The book — and its author — have captivated European readers ever since. As the historian Noel Malcolm has shown, the political philosopher Jean Bodin made use of Leo’s work in writing positively about Islam and the Ottoman Empire. Shakespeare may have used Pory’s translation when constructing the character of Othello. In Moby Dick, Herman Melville quotes ‘John Leo’s’ description of a mosque on the Atlantic coast of Morocco, which has whale bones for its beams and a miraculously large whale rib for its archway. W.B. Yeats was convinced the spirit of Leo had appeared to him at a séance in Wimbledon and that the African scholar was his ‘opposite’. Louis Massignon, the French intellectual who invented the concept of Abrahamic religions, wrote his thesis on Leo’s description of sixteenth-century Morocco. The Franco-Lebanese author Amin Maalouf took Leo as the subject of his first, celebrated work of historical fiction, Lèon l’Africain, published in 1986. And there is a superb 2008 biography by Natalie Zemon Davis, Trickster Travels: A Sixteenth-Century Muslim Between Worlds: In search of Leo Africanus, which interprets Leo’s double identity through the prism of the Islamic principle of dissimulation (taqiyya), the trickster tales of the Arabic maqamat genre, and Boccaccio’s Decameron.

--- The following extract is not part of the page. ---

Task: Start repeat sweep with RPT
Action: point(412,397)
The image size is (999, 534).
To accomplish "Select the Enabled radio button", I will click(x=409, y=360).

The historical significance and intrinsic interest of Leo Africanus’ work make it a worthy addition to the Penguin Classics series, and there has long been a need for a new English translation.  Pory’s version — the basis for the three-volume edition issued by the Hakluyt Society in the 1890s — was itself a translation of Joannes Florianus’ error-strewn 1556 Latin rendering. This new version, by contrast, is based not on the heavily amended edition of Ramusio, but on the sole surviving manuscript of the Cosmography, discovered in 1931 and now held at the Biblioteca Nazionale Centrale in Rome. Its translators, Anthony Ossa-Richardson and Richard J. Oosterhoff, have aimed to produce ‘a clear and readable translation for a general audience’.  In this, they have succeeded, and there is much here to entertain, amuse, and inform. That said, The Cosmography is not an easy or straightforward work — notwithstanding the translators’ helpful introduction and endnotes. General readers will benefit from consulting Davis’ biography before jumping straight into the text.

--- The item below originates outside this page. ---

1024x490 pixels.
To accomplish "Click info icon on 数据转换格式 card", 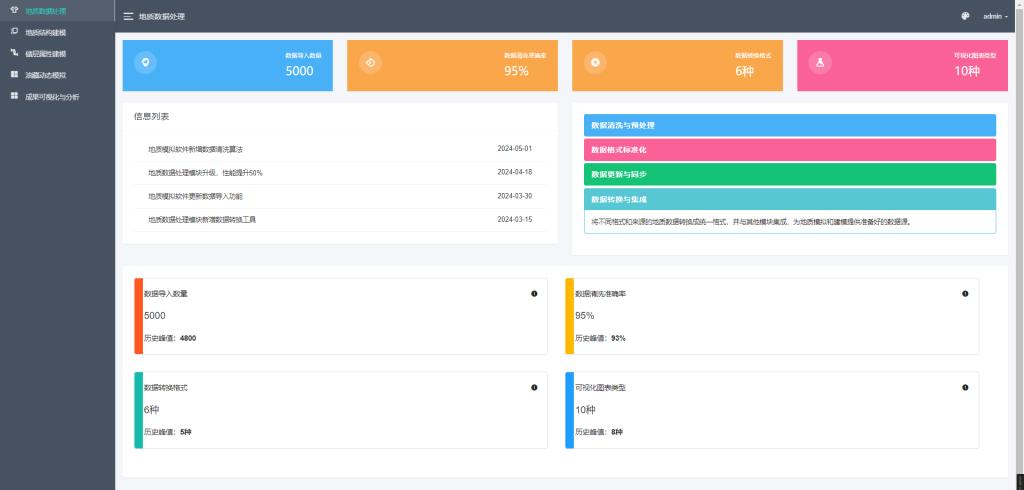I will 534,387.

In their introduction, the translators observe that Leo cannot be cleared ‘on historical grounds’ of charges of racism and misogyny. While it is true that his section on ‘the faults and nefarious behaviour of the Africans’ makes for uncomfortable reading (though it is ‘balanced’ by one on their ‘virtues and praiseworthy qualities’), there are more interesting and illuminating ways of reading the text than to judge it by modern values.

One which the translators suggest is to recognise the nostalgia and melancholy that pervade The Cosmography. Like Ibn Khaldun, the great North African historian who was one of his most important models, Leo has a strong sense of living through a period of decline: ‘Marrakesh is one of the grandest and greatest cities in the world,’ begins his description of that city. Yet a few pages later we read that by now its madrasa has barely five students, the remains of the citadel are occupied by pigeons, crows, and owls, ‘the garden is now a place to throw rubbish,’ and birds make their nests in the book cupboards of the old library. ‘So it goes in the world,’ Leo concludes, ‘in which nothing is secure.’ Except, it would seem, the complex allure of Leo Africanus.